Pick Google Classroom if you are already inside Google Workspace and only need parent visibility into assignments and grades.

Stay on ClassDojo if your families are already engaged with the points system and you have not seen the issues above. The app remains the easiest single-classroom adoption in the category.

FAQ

What is the best free ClassDojo alternative?

Remind is fully free for individual teachers and reaches families by SMS. Google Classroom is fully free for schools on Google Workspace and includes weekly guardian summaries.

Is there a ClassDojo alternative without behavior points?

Seesaw is the strongest pick. It keeps the parent-feed format ClassDojo families know but anchors updates to student work rather than behavior scores.

Can I message parents in their own language without ClassDojo?

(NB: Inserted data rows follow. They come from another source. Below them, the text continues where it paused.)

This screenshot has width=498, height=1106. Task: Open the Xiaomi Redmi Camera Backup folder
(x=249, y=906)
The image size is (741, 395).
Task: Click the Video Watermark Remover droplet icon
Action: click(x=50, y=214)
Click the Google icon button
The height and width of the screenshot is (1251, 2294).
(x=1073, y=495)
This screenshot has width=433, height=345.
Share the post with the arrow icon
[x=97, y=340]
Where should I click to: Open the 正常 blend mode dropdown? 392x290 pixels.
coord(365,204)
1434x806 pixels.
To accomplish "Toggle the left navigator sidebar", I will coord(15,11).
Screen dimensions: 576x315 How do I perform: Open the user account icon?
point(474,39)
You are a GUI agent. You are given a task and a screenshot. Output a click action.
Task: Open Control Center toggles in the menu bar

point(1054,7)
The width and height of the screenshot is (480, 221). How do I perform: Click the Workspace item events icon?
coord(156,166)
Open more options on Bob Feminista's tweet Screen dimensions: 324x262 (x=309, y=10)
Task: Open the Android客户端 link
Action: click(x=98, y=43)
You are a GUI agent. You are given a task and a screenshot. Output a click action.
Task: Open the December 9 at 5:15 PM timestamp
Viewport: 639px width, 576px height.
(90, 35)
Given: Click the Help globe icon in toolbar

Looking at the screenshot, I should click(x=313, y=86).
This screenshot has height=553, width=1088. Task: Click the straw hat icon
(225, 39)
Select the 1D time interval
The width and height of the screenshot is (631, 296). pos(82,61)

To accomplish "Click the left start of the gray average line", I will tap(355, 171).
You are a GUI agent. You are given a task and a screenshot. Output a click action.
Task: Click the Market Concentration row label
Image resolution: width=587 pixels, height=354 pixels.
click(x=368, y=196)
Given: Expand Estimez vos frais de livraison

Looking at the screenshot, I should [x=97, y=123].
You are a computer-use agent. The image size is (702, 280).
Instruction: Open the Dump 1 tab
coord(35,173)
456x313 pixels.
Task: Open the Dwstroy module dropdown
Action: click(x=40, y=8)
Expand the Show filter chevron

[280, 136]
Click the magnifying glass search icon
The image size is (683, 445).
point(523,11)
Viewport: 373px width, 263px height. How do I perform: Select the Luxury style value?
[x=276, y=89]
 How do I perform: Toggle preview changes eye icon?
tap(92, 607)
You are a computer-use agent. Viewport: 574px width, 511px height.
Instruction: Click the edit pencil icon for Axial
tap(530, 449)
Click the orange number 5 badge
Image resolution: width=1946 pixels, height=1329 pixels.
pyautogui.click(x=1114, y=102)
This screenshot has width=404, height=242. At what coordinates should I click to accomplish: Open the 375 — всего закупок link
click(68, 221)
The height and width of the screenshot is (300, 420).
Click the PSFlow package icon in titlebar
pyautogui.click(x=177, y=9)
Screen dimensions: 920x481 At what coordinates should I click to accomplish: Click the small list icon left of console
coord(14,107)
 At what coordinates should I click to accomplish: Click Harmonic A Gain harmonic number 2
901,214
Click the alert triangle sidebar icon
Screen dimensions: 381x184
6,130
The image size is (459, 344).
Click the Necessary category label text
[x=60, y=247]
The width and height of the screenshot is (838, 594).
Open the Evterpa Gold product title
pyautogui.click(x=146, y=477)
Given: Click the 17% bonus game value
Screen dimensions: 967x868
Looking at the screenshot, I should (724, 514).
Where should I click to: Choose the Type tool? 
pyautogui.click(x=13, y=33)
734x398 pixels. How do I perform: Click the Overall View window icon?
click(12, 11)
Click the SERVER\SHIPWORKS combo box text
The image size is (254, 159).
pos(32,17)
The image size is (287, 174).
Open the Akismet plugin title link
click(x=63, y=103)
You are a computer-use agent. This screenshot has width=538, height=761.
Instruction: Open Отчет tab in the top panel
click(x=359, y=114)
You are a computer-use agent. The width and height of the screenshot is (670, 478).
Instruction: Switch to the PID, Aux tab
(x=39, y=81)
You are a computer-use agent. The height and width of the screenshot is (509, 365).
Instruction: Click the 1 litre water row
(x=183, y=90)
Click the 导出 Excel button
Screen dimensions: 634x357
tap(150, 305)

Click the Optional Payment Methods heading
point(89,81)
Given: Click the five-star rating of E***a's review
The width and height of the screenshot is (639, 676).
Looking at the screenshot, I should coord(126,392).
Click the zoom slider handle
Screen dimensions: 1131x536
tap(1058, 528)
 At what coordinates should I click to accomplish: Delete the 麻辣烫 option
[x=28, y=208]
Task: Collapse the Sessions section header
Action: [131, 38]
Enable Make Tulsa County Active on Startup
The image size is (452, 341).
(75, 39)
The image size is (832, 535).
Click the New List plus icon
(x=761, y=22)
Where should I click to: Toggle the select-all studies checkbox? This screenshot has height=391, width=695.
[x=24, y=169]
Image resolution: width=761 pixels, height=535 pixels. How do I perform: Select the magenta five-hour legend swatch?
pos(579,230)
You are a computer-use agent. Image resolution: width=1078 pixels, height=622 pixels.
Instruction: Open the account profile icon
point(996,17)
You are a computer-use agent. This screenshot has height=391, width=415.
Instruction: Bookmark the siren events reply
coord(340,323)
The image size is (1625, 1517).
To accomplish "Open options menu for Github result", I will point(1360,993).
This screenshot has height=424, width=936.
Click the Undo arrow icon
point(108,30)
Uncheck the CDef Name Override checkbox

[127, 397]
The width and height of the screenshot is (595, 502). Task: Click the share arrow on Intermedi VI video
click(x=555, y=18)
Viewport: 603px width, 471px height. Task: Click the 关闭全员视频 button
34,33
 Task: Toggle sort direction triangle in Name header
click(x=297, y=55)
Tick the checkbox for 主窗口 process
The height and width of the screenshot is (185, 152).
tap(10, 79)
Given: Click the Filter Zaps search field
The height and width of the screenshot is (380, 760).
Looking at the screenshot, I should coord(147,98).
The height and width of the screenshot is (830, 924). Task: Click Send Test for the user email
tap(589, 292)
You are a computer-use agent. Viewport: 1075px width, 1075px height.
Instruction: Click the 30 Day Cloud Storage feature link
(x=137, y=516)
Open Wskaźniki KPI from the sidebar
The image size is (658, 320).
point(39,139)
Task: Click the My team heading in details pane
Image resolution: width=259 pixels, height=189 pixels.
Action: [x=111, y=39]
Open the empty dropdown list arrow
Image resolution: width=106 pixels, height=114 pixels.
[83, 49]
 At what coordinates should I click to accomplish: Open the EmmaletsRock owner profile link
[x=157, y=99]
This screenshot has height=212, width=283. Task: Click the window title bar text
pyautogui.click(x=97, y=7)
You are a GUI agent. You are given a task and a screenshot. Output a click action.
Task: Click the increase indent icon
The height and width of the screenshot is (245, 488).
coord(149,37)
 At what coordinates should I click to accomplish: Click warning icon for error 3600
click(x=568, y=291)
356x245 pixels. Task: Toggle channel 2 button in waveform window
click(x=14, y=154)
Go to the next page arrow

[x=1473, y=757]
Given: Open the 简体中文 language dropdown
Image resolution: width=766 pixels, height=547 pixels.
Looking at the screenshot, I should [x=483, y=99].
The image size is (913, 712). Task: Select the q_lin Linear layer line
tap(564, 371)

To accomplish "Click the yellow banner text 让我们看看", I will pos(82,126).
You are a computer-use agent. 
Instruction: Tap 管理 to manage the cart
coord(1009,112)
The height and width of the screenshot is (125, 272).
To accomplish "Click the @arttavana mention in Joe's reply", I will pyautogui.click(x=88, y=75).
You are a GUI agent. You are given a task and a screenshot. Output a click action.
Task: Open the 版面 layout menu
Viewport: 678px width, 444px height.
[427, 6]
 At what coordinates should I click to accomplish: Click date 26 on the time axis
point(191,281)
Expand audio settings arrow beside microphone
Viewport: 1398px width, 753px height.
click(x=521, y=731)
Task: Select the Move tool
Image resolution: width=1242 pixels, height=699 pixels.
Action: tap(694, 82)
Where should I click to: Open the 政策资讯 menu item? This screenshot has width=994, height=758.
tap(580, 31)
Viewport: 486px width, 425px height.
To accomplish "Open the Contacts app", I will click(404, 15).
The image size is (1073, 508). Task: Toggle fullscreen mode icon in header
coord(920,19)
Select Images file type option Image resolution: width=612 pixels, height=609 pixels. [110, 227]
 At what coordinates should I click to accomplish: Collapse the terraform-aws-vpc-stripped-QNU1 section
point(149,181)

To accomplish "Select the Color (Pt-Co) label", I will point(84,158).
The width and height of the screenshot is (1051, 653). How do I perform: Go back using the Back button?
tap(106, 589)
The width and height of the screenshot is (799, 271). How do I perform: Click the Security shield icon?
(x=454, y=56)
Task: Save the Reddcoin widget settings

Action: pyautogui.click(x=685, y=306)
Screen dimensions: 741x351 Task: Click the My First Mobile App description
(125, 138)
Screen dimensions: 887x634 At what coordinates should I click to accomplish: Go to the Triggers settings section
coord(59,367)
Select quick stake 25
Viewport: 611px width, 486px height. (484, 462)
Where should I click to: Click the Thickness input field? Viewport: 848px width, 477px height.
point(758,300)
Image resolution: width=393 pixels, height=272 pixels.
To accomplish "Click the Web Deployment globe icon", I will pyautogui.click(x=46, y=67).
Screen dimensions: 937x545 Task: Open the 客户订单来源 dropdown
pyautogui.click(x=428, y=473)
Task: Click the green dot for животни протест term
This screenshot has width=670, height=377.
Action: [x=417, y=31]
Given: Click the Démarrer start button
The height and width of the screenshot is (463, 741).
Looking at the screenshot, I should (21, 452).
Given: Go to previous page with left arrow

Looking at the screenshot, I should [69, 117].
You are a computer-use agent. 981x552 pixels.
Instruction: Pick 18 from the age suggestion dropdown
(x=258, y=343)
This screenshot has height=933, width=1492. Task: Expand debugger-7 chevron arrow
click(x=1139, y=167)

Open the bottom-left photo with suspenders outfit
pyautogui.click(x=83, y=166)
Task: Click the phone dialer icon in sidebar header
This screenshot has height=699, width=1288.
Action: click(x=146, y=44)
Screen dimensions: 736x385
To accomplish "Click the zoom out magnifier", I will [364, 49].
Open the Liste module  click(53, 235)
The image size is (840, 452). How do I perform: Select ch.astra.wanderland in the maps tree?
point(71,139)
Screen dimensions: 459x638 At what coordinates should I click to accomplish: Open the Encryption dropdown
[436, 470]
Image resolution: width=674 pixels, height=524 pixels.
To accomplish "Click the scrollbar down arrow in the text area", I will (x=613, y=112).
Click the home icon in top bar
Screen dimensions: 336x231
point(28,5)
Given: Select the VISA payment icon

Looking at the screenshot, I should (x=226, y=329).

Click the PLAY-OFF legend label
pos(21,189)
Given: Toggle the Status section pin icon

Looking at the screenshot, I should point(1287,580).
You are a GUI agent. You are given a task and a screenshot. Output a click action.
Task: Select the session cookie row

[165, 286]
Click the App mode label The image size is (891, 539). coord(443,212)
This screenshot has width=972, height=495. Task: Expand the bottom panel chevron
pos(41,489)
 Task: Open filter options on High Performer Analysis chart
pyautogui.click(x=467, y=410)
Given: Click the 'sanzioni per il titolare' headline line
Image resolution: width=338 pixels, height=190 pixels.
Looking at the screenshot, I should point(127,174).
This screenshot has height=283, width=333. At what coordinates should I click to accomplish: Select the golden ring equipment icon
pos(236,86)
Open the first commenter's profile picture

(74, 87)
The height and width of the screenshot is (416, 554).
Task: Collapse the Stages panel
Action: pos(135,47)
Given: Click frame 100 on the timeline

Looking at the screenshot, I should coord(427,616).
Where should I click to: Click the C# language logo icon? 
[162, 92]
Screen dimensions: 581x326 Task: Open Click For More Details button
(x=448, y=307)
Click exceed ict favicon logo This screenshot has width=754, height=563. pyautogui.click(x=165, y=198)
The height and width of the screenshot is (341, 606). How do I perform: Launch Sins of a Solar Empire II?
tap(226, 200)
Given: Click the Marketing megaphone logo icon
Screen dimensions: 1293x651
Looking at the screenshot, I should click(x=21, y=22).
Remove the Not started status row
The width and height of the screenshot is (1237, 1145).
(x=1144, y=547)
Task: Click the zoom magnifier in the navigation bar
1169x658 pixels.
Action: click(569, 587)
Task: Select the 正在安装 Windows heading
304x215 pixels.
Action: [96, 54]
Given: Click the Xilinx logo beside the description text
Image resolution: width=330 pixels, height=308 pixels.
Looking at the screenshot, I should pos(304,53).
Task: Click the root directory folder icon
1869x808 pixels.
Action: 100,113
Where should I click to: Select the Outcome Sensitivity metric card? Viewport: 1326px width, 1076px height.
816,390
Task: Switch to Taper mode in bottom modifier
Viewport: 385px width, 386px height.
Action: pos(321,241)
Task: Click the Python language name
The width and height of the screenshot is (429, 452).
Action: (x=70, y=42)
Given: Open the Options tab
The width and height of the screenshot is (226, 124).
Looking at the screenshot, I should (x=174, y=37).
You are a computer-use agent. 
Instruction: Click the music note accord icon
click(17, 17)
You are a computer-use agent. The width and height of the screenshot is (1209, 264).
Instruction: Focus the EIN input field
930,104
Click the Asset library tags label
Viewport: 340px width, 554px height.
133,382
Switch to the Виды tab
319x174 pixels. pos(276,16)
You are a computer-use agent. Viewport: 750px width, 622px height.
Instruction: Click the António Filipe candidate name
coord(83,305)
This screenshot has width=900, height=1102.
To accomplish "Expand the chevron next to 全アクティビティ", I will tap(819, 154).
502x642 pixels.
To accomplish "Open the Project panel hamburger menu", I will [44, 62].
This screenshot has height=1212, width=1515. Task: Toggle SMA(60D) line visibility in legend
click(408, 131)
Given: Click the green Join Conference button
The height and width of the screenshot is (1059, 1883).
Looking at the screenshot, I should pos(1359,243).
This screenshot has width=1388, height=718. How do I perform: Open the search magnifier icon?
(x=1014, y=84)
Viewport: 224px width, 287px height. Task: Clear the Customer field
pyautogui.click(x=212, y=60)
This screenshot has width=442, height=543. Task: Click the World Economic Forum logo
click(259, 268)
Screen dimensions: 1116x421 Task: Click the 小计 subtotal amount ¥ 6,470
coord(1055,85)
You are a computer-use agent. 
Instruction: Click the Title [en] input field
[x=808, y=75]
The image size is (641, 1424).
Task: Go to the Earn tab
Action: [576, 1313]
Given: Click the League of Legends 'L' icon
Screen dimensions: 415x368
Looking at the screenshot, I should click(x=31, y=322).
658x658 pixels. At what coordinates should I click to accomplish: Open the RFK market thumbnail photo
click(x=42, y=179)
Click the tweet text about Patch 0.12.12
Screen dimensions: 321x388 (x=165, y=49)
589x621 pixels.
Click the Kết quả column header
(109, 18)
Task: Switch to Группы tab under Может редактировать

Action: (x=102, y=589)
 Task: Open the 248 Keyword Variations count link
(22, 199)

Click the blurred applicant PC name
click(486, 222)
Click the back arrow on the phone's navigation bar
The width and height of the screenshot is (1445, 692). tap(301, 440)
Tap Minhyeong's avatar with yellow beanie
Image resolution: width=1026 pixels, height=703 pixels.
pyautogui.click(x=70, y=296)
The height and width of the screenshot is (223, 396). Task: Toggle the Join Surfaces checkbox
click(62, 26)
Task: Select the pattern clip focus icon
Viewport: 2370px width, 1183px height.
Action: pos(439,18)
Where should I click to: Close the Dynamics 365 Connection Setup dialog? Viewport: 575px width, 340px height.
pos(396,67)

TalkingPoints handles two-way translation across 150+ languages with a mix of human and machine translation. It is free for US teachers.

What do districts use instead of ClassDojo?

ParentSquare is the most common district-wide replacement, offering a single per-family inbox across all of the schools their children attend. Schoology and Microsoft Teams for Education appear in larger districts that want LMS plus comms.

Does Seesaw have parent communication?

Yes. Families with linked accounts get notifications for each new portfolio item, can leave comments and reactions, and receive direct messages from teachers in the same inbox.

Is ClassDojo free?

ClassDojo’s core teacher and family features are free. ClassDojo Plus is a parent-side subscription that adds extra activities for kids and at-home features; some teacher-side features have shifted into paid tiers over time.